• **Data**

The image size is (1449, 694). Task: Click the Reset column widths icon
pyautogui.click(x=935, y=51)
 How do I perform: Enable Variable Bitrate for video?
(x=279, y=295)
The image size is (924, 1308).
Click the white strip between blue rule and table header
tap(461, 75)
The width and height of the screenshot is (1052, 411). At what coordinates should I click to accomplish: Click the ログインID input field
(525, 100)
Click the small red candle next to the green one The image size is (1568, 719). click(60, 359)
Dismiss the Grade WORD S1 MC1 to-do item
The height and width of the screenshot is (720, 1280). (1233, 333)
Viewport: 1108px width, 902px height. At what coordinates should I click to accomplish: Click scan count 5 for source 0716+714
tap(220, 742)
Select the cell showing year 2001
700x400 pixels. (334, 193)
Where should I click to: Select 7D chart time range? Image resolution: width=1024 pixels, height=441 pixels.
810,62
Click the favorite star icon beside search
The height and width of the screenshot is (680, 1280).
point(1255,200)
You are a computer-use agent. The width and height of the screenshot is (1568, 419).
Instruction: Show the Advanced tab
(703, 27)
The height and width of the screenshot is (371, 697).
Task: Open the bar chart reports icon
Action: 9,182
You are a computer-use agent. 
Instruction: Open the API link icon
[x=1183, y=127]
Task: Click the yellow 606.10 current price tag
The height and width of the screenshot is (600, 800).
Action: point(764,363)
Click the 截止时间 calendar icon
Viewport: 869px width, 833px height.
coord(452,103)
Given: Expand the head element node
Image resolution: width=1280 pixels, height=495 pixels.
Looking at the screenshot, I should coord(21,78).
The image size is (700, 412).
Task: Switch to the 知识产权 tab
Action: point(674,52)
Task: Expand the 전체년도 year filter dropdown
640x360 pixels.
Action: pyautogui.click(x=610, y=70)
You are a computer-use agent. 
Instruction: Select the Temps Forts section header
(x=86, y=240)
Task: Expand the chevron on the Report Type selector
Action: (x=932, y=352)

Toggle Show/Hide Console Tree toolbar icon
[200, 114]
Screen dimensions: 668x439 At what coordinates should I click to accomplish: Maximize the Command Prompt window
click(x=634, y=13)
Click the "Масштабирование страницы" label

• **Your objective**
Each entry above should be restated exactly as supplied.

• **Result of the exercise**
The image size is (1449, 694). Task: Click the Reset column widths icon
pyautogui.click(x=935, y=51)
 How do I perform: Enable Variable Bitrate for video?
(x=279, y=295)
The image size is (924, 1308).
Click the white strip between blue rule and table header
tap(461, 75)
The width and height of the screenshot is (1052, 411). At what coordinates should I click to accomplish: Click the ログインID input field
(525, 100)
Click the small red candle next to the green one The image size is (1568, 719). click(60, 359)
Dismiss the Grade WORD S1 MC1 to-do item
The height and width of the screenshot is (720, 1280). (1233, 333)
Viewport: 1108px width, 902px height. At what coordinates should I click to accomplish: Click scan count 5 for source 0716+714
tap(220, 742)
Select the cell showing year 2001
700x400 pixels. (334, 193)
Where should I click to: Select 7D chart time range? Image resolution: width=1024 pixels, height=441 pixels.
810,62
Click the favorite star icon beside search
The height and width of the screenshot is (680, 1280).
point(1255,200)
You are a computer-use agent. The width and height of the screenshot is (1568, 419).
Instruction: Show the Advanced tab
(703, 27)
The height and width of the screenshot is (371, 697).
Task: Open the bar chart reports icon
Action: 9,182
You are a computer-use agent. 
Instruction: Open the API link icon
[x=1183, y=127]
Task: Click the yellow 606.10 current price tag
The height and width of the screenshot is (600, 800).
Action: point(764,363)
Click the 截止时间 calendar icon
Viewport: 869px width, 833px height.
coord(452,103)
Given: Expand the head element node
Image resolution: width=1280 pixels, height=495 pixels.
Looking at the screenshot, I should coord(21,78).
The image size is (700, 412).
Task: Switch to the 知识产权 tab
Action: point(674,52)
Task: Expand the 전체년도 year filter dropdown
640x360 pixels.
Action: pyautogui.click(x=610, y=70)
You are a computer-use agent. 
Instruction: Select the Temps Forts section header
(x=86, y=240)
Task: Expand the chevron on the Report Type selector
Action: (x=932, y=352)

Toggle Show/Hide Console Tree toolbar icon
[200, 114]
Screen dimensions: 668x439 At what coordinates should I click to accomplish: Maximize the Command Prompt window
click(x=634, y=13)
Click the "Масштабирование страницы" label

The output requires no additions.